November’s output expansion was “undeniably encouraging”, said Ruth Gregory, economist at Capital Economics, who added that the UK government’s cost of living payments meant that households had more cash in November.
November’s GDP growth could signify that the UK economy avoided a technical recession, defined as two consecutive quarterly contractions, at the end of 2022. Output fell for the third quarter of last year.
This “will only add to the pressure for the Bank of England to raise interest rates further from 3.5 per cent, perhaps to 4.5 per cent in the coming months”, Gregory said of Friday’s figures.
Markets have priced in a 57 per cent probability that the Bank of England will raise its rate by 50 basis points from the current 3.5 per cent at its next meeting on February 2. Interest rates have risen sharply from 0.1 per cent in November 2021 as the BoE battles with very high inflation.
Despite its resilience in November, the UK economy has been struggling under the weight of high inflation and rising borrowing costs. In the three months to November, the economy fell by 0.3 per cent compared with the previous three months.
In November, output was still smaller than in its recent peak of May 2022 and remained 0.3 per cent below its level in February 2020, before the coronavirus pandemic.

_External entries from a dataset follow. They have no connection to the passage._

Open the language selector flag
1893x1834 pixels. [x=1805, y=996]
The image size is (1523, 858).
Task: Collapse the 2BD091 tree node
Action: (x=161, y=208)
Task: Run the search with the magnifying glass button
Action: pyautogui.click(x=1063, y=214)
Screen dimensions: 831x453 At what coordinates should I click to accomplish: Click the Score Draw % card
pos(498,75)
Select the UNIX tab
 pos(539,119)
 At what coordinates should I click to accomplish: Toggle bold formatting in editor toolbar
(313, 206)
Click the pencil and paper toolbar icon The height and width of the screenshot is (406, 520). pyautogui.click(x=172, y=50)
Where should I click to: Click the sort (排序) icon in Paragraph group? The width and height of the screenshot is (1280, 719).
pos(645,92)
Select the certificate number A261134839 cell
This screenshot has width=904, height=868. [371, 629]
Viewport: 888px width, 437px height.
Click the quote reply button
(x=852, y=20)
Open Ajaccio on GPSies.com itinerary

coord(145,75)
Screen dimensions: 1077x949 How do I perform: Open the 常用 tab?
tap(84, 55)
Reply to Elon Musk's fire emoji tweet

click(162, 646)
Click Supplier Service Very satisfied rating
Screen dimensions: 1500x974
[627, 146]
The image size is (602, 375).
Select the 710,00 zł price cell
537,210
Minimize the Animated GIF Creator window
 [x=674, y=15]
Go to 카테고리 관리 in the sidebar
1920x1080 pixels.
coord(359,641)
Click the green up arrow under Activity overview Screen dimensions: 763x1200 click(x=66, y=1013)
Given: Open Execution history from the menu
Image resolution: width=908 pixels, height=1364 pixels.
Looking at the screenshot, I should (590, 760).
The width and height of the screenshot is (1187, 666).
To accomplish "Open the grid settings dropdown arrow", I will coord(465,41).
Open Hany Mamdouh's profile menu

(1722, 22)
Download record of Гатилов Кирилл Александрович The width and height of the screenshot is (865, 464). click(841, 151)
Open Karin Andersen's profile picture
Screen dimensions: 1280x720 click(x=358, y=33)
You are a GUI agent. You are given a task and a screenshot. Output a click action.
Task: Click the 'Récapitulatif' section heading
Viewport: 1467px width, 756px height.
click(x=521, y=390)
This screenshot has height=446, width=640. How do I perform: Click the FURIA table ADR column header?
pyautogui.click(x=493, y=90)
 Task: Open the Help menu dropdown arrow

Output from consumer-facing services, such as shops and restaurants, was 8.5 per cent below pre-pandemic levels.
This is in contrast with all other G7 economies where by the third quarter GDP had already recovered from the impact of the health crisis.
Thomas Pugh, economist at consulting firm RSM UK, said a recession in the UK was “delayed, not cancelled”, since consumer spending was likely to falter as the squeeze on household real incomes intensified.
“We continue to think that GDP will drop substantially in Q1 and Q2,” added Samuel Tombs, economist at Pantheon Macroeconomics, who emphasised that the UK government will reduce energy price support substantially in the second quarter.
Leading economists surveyed by Consensus Economics forecast UK GDP would shrink by 1 per cent in 2023, a much larger drop than the 0.1 per cent fall forecast for the eurozone and in contrast with the 0.25 per cent increase expected in the US.
Separate ONS data, also published on Friday, showed that a recent fall in gas prices helped to narrow the UK’s large trade deficit by £6.5bn to £20.2bn in the three months to November compared with the previous three months.
The fall in gas prices is also expected to reduce pressure on household finances as well as providing some savings for the government.
Chancellor Jeremy Hunt said: “The most important help we can give is to stick to the plan to halve inflation this year so we get the economy growing again.”